I am not able to prove or disprove it.
My attempt to disprove: The favorite example $f(x)=\sqrt x$ on $[0,1]$ doesn't seem to work here since it is Lipschitz on compact subsets of $(0,1)$. (bounded derivatives on compact subset)
My attempt to prove: \begin{align*} |f(y)-f(x)|&=\left|\int_x^y f'(t)\,dt\right|\\ &\leq\int_x^y |f'(t)|\,dt \end{align*}
I am unable to proceed since $f'$ is not necessarily bounded.
Thanks for any help!
Hint: $\sqrt{x}$ will work, but consider it in an interval larger than $(0,1)$.

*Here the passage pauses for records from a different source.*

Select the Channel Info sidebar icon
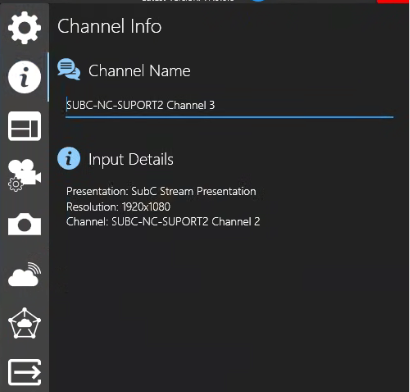 point(24,77)
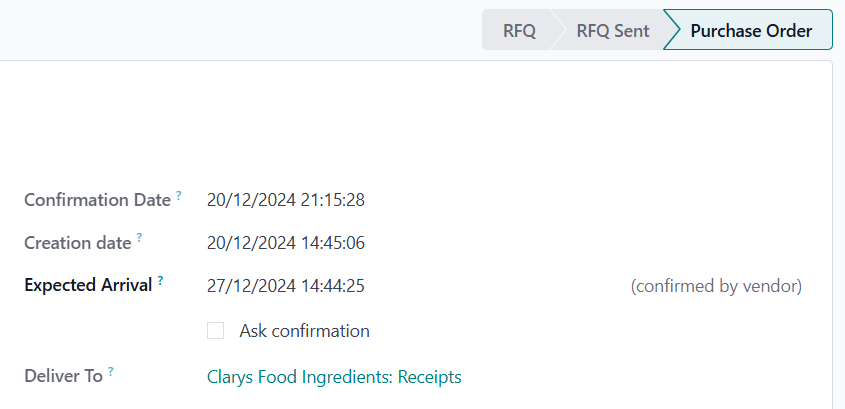Click the Expected Arrival date value 27/12/2024
This screenshot has height=409, width=845.
[251, 287]
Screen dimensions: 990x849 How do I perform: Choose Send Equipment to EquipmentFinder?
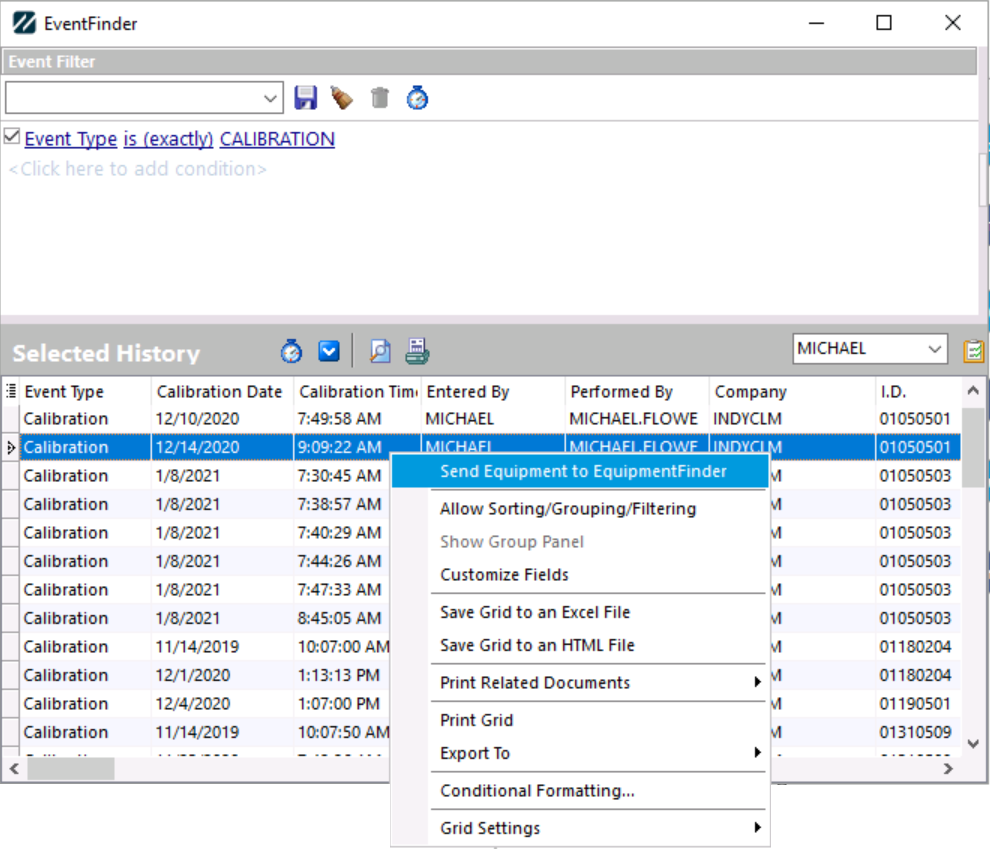click(x=583, y=471)
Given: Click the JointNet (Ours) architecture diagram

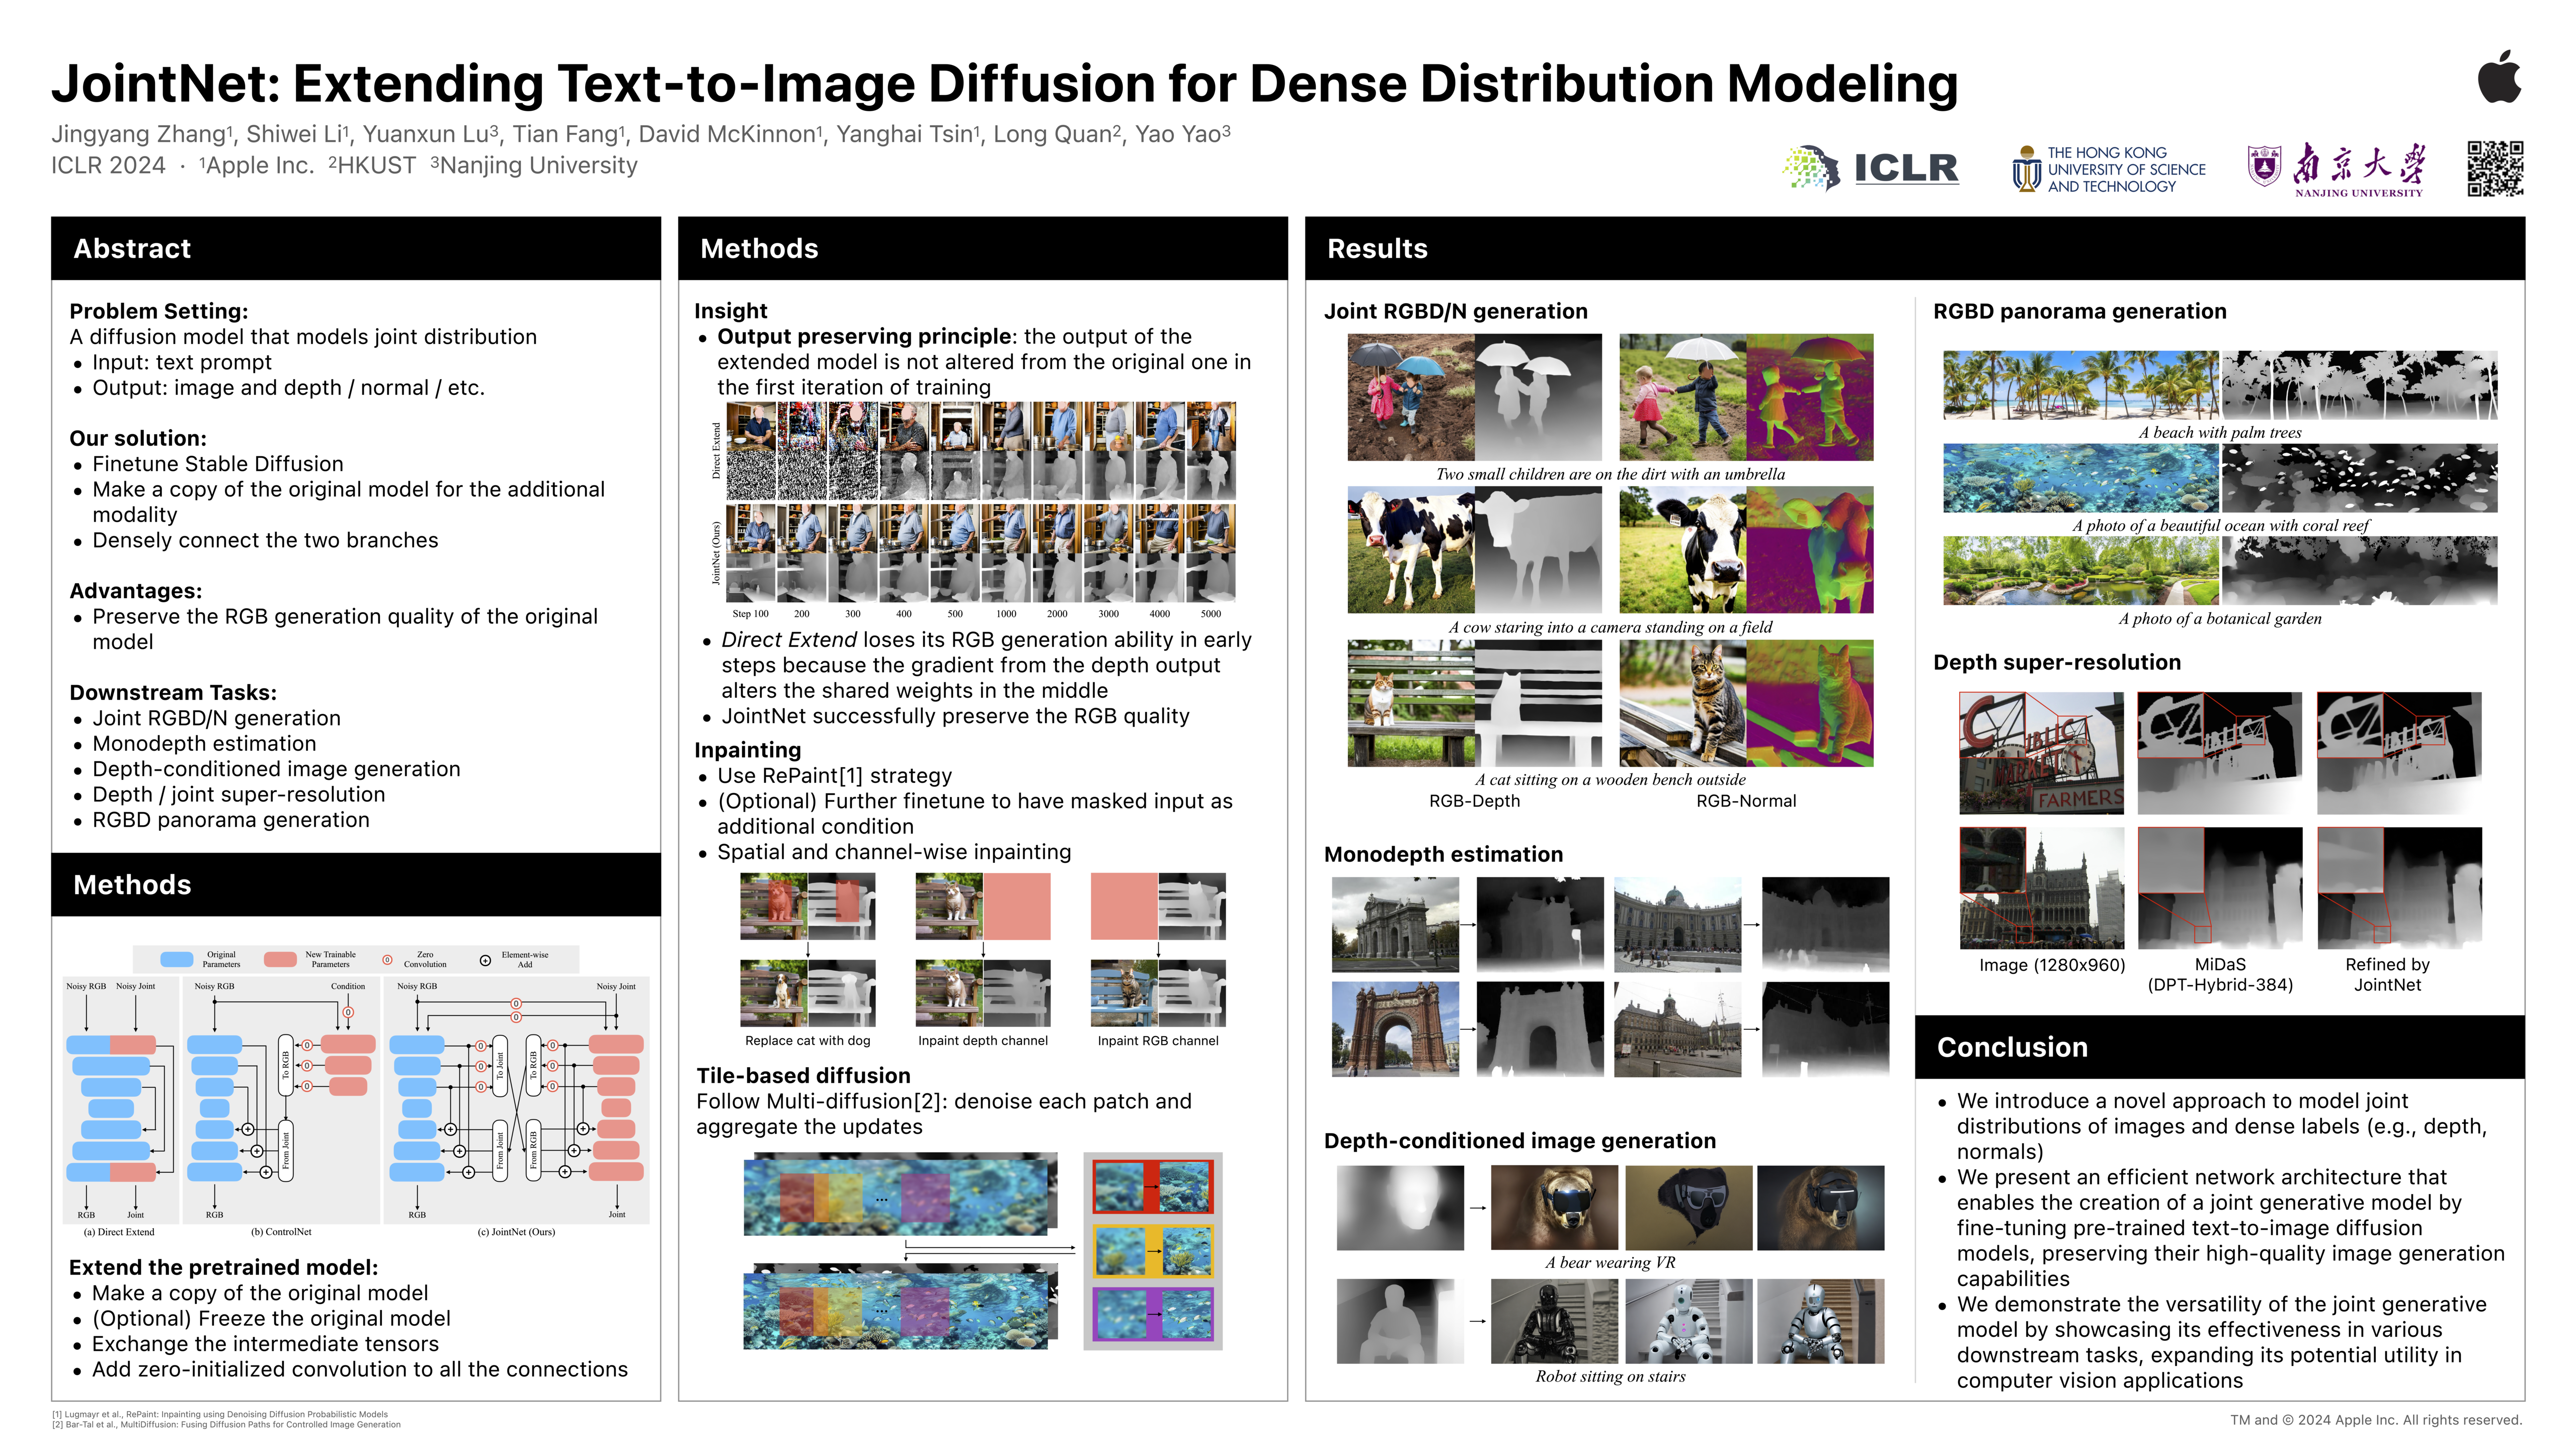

Edit: So, we consider $$f(x)=\left\{\begin{array}{c l} 0, &-1\leq x\leq 0 \\ \sqrt{x}, & 0<x\leq 2\end{array}\right..$$ Then $f$ is differentiable on $(-1,2)\setminus\{0\}$, with $$f'(x)=\left\{\begin{array}{c l} 0, &-1<x<0 \\ \frac{1}{2\sqrt{x}}, & 0<x<2\end{array}\right.,$$ which is in $L^1\left([-1,2]\right)$, and $$f(x)=f(-1)+\int_{-1}^xf'(t)\,dt$$ for all $x\in[-1,2]$. Therefore $f$ is absolutely continuous on $[-1,2]$. However, $f$ is not Lipschitz on $[0,1]$: if it was, then, for some $M>0$ and all $x\in[0,1]$, $$\sqrt{x}=|f(x)-f(0)|\leq M|x-0|=Mx\Rightarrow M\sqrt{x}\geq 1,$$ which is a contradiction.